## What to produce
Using the data below, report how many lines hold the word "computer". Include nothing else in the reply.

## Records for the task
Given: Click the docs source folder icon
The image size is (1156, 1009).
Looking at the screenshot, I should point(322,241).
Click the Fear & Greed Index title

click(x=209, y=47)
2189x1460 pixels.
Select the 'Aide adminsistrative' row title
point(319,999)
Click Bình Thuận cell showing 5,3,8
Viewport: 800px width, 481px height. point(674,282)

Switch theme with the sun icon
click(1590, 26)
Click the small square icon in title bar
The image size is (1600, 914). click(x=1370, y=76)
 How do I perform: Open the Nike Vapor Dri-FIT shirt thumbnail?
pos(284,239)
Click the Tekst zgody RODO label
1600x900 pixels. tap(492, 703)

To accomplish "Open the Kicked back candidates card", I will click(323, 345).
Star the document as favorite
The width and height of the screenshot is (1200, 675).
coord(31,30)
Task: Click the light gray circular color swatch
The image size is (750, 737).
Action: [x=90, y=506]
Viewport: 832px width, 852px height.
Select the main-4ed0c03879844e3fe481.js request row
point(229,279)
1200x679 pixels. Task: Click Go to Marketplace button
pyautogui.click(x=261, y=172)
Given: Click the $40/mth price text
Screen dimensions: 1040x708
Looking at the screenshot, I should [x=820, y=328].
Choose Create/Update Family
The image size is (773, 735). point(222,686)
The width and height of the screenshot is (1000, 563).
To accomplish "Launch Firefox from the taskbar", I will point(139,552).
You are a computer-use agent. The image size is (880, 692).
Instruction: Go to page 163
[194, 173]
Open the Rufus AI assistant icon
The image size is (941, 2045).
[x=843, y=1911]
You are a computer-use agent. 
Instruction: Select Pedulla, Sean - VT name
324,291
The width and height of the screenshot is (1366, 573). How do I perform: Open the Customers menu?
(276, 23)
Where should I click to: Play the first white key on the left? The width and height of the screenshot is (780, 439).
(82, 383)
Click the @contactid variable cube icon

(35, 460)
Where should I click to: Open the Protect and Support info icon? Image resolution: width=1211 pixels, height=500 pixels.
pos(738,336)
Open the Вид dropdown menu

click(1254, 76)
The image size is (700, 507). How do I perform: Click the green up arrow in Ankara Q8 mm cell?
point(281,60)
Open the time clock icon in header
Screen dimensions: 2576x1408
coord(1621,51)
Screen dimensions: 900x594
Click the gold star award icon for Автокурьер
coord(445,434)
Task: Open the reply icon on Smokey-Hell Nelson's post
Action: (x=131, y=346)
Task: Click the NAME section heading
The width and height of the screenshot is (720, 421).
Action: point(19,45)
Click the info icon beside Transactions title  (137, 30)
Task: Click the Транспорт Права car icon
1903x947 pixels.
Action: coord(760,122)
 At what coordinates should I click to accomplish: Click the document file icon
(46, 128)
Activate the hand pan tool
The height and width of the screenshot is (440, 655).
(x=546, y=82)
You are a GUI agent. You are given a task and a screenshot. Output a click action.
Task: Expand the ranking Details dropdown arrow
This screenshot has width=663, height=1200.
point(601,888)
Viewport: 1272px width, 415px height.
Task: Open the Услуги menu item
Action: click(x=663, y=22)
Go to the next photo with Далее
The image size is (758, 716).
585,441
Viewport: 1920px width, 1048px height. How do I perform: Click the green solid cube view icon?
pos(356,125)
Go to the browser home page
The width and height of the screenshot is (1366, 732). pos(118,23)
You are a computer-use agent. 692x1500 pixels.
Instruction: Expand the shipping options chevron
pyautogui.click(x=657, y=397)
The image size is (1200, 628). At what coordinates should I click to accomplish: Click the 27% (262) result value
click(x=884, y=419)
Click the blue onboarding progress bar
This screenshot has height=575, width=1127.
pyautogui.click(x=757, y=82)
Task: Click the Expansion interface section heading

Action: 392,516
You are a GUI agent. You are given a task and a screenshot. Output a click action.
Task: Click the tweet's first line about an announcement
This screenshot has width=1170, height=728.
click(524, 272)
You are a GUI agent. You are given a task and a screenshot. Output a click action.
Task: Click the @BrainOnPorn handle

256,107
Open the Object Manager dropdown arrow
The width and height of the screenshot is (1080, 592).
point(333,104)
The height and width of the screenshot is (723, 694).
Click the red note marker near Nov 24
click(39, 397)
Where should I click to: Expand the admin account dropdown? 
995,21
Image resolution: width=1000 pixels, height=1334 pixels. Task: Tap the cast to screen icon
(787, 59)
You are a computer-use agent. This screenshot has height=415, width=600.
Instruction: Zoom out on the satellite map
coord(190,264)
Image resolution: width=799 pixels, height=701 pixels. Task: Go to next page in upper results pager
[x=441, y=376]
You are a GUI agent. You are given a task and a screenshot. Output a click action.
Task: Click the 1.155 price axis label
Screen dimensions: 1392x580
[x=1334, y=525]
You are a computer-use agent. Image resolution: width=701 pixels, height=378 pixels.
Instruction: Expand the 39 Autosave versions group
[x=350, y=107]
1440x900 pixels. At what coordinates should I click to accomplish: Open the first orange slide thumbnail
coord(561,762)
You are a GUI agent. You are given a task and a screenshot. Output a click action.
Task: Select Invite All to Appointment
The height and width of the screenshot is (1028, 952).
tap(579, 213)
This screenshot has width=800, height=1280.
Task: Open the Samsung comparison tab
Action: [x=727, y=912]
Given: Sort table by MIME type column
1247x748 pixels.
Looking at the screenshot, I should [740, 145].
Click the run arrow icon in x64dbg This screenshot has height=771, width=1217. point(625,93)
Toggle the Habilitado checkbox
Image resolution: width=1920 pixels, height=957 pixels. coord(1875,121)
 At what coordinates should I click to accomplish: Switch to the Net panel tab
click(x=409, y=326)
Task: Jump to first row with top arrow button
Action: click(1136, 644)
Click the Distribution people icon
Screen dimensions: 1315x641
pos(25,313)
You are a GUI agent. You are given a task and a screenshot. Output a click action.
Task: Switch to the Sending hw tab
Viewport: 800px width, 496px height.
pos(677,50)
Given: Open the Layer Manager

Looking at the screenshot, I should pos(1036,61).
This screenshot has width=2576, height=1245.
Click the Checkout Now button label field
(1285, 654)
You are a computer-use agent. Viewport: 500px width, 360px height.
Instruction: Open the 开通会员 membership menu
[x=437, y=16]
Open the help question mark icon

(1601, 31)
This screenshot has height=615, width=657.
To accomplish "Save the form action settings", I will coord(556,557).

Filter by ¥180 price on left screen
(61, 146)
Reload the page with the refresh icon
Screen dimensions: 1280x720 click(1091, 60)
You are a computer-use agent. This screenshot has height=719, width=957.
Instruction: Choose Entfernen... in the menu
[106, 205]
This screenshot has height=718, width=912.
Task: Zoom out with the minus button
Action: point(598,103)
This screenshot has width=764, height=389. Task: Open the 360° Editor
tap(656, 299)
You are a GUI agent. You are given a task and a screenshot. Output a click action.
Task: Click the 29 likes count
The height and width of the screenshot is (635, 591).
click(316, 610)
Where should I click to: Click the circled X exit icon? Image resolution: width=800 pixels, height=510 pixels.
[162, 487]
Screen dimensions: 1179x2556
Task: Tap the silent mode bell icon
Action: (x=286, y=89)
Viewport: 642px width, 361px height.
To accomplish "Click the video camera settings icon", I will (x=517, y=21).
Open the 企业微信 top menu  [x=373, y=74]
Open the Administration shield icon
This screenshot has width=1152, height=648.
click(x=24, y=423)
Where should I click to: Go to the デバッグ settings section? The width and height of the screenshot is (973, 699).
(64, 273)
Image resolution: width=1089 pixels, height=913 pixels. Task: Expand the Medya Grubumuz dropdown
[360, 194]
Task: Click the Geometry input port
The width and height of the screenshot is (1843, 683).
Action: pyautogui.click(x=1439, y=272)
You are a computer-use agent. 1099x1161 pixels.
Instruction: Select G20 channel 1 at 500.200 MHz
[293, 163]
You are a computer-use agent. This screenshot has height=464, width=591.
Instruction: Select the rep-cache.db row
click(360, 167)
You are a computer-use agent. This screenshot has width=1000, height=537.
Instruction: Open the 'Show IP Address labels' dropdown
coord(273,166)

## Answer section
10